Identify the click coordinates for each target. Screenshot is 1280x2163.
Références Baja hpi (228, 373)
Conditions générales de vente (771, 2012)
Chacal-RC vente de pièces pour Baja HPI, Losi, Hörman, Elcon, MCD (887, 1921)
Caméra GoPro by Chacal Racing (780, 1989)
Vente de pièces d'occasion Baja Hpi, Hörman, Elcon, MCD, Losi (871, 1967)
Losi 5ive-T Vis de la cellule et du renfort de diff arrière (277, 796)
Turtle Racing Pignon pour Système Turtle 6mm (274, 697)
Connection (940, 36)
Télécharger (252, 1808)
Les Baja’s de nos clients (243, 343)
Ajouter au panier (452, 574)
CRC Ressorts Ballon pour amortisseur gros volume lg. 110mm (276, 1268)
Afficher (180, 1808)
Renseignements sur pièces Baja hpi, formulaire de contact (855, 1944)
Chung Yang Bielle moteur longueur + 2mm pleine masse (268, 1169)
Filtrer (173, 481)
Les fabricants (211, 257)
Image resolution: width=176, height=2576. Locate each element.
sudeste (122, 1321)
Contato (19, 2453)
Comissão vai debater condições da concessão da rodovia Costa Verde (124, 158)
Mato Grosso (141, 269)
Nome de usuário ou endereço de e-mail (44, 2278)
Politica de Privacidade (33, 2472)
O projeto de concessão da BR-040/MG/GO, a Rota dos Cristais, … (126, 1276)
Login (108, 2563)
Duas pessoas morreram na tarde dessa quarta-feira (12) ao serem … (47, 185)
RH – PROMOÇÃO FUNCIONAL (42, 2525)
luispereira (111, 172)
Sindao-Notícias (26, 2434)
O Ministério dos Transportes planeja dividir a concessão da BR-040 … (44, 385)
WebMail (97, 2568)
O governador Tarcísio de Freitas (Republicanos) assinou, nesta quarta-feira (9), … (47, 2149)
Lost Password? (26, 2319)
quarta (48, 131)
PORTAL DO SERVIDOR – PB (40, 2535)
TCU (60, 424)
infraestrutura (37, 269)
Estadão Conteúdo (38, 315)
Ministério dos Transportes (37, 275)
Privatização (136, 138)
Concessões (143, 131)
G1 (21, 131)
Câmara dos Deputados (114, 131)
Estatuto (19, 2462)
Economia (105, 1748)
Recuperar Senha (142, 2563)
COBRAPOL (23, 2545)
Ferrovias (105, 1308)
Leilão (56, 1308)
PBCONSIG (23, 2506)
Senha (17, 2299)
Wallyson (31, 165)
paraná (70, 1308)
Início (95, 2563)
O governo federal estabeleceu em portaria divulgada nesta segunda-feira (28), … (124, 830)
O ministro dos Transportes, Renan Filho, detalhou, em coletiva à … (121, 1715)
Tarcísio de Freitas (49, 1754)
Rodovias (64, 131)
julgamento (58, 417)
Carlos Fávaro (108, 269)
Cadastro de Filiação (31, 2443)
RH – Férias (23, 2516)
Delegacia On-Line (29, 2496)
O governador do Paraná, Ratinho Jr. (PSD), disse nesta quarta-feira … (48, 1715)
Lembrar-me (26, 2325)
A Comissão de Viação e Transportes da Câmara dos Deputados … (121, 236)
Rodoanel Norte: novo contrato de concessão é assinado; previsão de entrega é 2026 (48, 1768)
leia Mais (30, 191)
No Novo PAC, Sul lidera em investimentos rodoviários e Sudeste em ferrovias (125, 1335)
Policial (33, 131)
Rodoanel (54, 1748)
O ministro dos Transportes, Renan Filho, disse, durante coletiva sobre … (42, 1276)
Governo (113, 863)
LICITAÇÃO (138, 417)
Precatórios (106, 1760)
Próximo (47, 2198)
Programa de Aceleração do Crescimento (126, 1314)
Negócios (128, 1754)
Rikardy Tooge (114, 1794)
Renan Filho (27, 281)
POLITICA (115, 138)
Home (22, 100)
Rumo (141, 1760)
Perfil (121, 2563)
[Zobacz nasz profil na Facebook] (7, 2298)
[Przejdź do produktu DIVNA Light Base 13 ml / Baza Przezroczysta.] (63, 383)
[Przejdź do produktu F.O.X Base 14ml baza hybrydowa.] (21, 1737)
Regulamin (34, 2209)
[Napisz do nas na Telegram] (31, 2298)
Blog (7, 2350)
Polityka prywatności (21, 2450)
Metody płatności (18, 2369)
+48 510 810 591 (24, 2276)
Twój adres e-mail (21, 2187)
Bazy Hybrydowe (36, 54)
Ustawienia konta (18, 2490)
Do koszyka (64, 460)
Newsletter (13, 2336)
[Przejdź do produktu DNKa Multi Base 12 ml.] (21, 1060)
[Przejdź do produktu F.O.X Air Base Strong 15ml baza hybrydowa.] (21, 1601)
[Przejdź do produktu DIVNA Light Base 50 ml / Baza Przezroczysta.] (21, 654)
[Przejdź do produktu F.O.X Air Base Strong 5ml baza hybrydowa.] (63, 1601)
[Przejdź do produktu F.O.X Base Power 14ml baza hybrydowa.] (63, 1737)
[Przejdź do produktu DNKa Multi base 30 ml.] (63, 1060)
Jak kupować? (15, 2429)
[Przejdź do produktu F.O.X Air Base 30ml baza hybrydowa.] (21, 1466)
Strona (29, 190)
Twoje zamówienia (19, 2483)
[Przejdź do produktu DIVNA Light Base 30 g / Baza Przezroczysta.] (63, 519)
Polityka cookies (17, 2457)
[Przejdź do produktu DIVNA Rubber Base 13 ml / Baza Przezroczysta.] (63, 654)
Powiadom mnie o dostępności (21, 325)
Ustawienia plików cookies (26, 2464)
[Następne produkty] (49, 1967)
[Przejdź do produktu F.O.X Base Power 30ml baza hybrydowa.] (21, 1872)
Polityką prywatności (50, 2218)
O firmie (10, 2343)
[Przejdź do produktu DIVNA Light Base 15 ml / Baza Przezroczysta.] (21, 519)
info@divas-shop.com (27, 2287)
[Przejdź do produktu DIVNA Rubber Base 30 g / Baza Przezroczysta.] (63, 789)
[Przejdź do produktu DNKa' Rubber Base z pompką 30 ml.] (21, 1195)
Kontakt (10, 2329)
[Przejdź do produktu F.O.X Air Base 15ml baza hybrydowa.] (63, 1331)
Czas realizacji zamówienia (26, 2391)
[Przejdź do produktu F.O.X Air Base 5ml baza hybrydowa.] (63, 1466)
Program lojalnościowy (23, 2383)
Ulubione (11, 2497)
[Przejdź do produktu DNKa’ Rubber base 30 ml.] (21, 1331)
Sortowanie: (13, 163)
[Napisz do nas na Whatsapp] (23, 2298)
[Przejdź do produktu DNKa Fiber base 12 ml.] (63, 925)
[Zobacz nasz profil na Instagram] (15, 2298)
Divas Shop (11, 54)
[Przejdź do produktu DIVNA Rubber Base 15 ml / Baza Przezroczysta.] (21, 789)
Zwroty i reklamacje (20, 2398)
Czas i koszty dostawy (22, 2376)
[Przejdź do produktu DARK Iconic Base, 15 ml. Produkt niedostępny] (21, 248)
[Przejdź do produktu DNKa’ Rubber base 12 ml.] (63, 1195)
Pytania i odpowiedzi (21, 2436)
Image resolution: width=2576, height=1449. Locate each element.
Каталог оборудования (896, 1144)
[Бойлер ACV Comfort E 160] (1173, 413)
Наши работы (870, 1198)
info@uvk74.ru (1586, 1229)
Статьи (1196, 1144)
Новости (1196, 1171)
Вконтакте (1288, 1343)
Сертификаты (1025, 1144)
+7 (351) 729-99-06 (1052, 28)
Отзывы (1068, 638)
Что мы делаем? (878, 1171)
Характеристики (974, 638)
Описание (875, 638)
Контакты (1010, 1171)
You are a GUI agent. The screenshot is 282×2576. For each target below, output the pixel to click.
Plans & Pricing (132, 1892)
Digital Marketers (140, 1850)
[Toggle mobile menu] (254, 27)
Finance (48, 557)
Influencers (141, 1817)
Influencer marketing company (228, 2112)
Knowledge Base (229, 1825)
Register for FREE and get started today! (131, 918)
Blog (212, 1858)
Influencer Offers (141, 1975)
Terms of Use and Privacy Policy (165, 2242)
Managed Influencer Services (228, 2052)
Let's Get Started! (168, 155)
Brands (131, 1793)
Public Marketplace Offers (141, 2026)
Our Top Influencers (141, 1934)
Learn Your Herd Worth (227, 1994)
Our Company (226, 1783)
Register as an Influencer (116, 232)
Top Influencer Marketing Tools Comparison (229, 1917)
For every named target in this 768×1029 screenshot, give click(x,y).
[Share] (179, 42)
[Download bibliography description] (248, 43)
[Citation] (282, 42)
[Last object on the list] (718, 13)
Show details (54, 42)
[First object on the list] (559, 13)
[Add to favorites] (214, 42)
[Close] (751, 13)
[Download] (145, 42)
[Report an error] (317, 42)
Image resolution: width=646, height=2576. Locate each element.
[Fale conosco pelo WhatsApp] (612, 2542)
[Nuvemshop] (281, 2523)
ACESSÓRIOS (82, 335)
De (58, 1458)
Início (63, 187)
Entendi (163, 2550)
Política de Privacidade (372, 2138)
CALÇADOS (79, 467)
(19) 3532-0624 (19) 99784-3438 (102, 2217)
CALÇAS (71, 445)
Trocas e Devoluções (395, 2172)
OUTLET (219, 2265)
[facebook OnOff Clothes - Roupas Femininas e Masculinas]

EXERCISE GOAL: In the entries above, find the line holding "Recuperar Senha (142, 2563)" and the line holding "No Novo PAC, Sul", then retype exactly those two lines and every line between them, and nothing else.

OUTPUT OF THE TASK:
Recuperar Senha (142, 2563)
COBRAPOL (23, 2545)
Ferrovias (105, 1308)
Leilão (56, 1308)
PBCONSIG (23, 2506)
Senha (17, 2299)
Wallyson (31, 165)
paraná (70, 1308)
Início (95, 2563)
O governo federal estabeleceu em portaria divulgada nesta segunda-feira (28), … (124, 830)
O ministro dos Transportes, Renan Filho, detalhou, em coletiva à … (121, 1715)
Tarcísio de Freitas (49, 1754)
Rodovias (64, 131)
julgamento (58, 417)
Carlos Fávaro (108, 269)
Cadastro de Filiação (31, 2443)
RH – Férias (23, 2516)
Delegacia On-Line (29, 2496)
O governador do Paraná, Ratinho Jr. (PSD), disse nesta quarta-feira … (48, 1715)
Lembrar-me (26, 2325)
A Comissão de Viação e Transportes da Câmara dos Deputados … (121, 236)
Rodoanel Norte: novo contrato de concessão é assinado; previsão de entrega é 2026 (48, 1768)
leia Mais (30, 191)
No Novo PAC, Sul lidera em investimentos rodoviários e Sudeste em ferrovias (125, 1335)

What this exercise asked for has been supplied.